The making of Maniac

“Nessuno di noi aveva mai realizzato un point-of-view film prima. Non ho mai lavorato così a stretto contatto con un direttore della fotografia. Ero sempre dietro di lui[…]”. Così Elijah Wood parla della tecnica scelta dal regista, una continua soggettiva che ha spinto l’attore a “sentire” intensamente il personaggio, definito da Wood stesso come “il più oscuro mai interpretato”. Anche il regista ha parlato delle difficoltà che la tecnica scelta comportava: l’attore protagonista doveva essere presente sul set per molte ore quasi tutti i giorni per “guidare” la regia, il che richiese molto lavoro fisico, oltre che psicologico, da parte di Wood. Nonostante tutto, il point-of-view era necessario secondo Khalfoun per raggiunge un duplice scopo, ovvero quello di far provare contemporaneamente empatia e repulsione allo spettatore, intrappolandolo nel corpo di Frank e costringendolo a guardare attraverso i suoi occhi.

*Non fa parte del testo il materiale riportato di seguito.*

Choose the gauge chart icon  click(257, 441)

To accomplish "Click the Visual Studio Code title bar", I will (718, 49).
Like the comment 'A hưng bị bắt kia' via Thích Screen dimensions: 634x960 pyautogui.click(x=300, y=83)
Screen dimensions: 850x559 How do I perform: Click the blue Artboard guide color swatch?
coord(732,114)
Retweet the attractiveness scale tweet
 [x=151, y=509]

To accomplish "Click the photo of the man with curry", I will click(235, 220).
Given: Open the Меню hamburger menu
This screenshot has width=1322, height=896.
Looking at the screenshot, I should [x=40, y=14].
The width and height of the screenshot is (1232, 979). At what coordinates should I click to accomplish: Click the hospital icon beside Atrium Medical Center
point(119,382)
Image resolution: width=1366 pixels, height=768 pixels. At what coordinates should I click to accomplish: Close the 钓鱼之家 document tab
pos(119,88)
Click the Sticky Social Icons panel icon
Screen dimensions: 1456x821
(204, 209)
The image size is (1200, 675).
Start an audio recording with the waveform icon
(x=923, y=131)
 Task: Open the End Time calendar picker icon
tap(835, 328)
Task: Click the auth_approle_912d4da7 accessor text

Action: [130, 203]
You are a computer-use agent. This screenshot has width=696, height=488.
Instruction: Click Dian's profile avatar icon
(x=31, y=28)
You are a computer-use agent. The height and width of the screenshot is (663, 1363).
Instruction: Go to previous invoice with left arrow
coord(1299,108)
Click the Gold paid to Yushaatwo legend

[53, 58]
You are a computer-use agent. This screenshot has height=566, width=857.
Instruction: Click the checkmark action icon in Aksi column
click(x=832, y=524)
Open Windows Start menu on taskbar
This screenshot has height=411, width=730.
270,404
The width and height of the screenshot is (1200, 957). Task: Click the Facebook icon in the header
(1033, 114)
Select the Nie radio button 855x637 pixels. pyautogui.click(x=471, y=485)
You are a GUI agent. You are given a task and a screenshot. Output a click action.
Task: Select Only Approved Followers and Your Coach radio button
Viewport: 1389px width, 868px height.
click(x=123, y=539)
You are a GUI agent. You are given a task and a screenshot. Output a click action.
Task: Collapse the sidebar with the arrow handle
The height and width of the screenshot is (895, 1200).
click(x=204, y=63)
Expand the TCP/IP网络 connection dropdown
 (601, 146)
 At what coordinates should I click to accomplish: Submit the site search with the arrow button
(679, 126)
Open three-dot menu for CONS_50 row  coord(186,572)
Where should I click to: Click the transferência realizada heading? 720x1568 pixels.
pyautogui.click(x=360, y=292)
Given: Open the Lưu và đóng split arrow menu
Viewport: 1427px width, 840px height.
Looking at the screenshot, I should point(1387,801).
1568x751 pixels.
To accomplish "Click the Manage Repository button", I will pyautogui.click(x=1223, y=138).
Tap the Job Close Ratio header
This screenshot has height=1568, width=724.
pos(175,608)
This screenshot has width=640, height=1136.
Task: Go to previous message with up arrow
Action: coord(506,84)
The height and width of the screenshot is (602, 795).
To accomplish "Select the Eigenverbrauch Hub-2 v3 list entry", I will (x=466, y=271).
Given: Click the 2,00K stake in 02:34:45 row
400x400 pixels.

In conclusione, Maniac è un remake riuscitissimo (è così che andrebbe fatto un remake!) capace di sollevare questioni importanti e di far entrare lo spettatore completamente dentro l’animo malato di un antieroe, senza mostrarne quasi mai la faccia. Benché più curato e meno sporco del suo predecessore, a questo rifacimento non manca assolutamente nulla in termini di violenza visiva e cattiveria. Un plauso all’interpretazione di Elijah Wood, la cui fama è e sarà sempre legata al ruolo di Frodo Baggins ma che ultimamente ha dimostrato tanto amore e supporto per il cinema di genere: figura come produttore di A Girl Walks Home Alone at Night, Mandy, Il colore venuto dallo spazio, Daniel isn’t real e recentemente ha recitato in Come to Daddy.

Maniac è disponibile su prime video.